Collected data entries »
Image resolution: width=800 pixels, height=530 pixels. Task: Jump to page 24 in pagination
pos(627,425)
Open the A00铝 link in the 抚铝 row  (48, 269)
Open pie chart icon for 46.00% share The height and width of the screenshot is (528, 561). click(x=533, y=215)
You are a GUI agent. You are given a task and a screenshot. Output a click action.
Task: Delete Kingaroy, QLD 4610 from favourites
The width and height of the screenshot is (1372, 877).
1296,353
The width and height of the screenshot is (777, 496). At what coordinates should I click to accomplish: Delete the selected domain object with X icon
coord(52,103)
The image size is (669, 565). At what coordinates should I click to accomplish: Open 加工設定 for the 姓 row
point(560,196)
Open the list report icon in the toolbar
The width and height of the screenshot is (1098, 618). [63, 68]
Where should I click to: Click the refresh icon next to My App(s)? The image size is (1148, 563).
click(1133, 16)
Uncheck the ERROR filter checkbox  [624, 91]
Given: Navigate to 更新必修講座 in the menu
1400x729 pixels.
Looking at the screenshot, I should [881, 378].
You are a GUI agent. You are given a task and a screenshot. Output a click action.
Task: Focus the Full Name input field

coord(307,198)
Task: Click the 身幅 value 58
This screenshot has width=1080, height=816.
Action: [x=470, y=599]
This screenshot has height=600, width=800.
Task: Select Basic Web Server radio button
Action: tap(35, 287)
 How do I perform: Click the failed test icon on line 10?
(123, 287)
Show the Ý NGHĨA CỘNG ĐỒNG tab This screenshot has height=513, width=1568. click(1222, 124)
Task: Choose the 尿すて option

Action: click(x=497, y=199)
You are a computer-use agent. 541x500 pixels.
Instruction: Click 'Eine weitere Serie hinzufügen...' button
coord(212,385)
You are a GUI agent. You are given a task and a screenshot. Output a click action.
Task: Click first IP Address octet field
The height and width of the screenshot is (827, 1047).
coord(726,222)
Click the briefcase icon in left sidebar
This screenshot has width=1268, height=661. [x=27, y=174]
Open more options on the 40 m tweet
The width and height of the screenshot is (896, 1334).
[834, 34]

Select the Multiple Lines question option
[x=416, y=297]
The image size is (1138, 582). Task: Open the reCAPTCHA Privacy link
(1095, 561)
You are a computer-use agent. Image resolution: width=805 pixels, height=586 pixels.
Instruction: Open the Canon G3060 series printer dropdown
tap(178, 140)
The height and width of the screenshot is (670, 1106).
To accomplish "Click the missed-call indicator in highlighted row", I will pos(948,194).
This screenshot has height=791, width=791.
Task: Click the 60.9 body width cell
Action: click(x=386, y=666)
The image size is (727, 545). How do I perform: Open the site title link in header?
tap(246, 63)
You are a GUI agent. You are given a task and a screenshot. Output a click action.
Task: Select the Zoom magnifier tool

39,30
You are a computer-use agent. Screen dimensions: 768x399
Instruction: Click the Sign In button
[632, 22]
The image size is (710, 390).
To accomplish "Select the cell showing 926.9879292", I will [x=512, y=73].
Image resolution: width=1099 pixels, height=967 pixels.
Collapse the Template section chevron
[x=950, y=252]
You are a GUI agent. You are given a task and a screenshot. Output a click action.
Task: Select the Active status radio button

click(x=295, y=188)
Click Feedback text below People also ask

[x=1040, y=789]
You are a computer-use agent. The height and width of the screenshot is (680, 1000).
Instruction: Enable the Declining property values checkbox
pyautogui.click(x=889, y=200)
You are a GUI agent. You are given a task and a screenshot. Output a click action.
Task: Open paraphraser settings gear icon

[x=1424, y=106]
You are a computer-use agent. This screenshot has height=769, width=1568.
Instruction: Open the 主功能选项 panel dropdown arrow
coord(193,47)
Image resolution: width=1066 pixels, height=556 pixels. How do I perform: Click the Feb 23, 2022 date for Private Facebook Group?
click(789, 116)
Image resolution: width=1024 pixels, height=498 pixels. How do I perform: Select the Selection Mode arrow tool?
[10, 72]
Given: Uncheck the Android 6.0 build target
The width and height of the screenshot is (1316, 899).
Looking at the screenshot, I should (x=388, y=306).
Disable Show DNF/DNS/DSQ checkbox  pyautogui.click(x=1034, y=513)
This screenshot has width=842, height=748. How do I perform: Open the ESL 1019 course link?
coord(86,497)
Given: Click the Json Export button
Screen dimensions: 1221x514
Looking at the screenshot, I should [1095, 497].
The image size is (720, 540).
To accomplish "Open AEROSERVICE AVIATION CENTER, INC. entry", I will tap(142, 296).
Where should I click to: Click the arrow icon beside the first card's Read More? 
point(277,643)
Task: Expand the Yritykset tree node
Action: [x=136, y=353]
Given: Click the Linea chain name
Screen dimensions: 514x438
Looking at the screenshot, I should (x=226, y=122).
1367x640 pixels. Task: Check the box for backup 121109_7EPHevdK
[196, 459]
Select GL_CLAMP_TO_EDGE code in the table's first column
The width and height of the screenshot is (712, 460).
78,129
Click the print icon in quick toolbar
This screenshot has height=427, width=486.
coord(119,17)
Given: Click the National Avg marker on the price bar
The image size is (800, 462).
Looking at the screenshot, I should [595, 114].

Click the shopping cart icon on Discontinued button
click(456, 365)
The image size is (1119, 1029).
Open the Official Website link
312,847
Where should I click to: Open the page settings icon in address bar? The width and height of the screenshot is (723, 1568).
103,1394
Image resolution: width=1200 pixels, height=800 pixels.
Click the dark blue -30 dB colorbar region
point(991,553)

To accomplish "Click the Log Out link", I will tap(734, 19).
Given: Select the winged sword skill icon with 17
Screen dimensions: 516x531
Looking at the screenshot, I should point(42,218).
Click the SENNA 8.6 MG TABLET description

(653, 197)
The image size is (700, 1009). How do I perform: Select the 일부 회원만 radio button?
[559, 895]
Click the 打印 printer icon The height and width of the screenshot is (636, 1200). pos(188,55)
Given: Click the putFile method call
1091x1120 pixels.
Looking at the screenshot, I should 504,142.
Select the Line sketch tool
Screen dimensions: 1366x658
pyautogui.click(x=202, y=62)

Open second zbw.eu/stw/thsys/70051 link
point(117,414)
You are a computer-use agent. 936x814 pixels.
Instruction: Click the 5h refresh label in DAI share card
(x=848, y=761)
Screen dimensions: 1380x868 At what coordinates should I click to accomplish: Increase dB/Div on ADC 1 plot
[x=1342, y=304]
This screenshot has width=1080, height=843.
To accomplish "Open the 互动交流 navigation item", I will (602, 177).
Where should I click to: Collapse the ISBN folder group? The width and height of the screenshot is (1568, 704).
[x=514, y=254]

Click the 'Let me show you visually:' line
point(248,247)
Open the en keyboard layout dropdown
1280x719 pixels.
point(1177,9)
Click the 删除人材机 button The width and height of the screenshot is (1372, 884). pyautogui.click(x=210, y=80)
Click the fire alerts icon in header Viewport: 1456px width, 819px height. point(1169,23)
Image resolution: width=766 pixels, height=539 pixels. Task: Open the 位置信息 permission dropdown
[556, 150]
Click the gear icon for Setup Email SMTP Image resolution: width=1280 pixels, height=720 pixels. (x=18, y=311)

WHAT IS EXPECTED » Only the number is wanted. Count the lines above that include the word "Uncheck".

RESULT BELOW » 2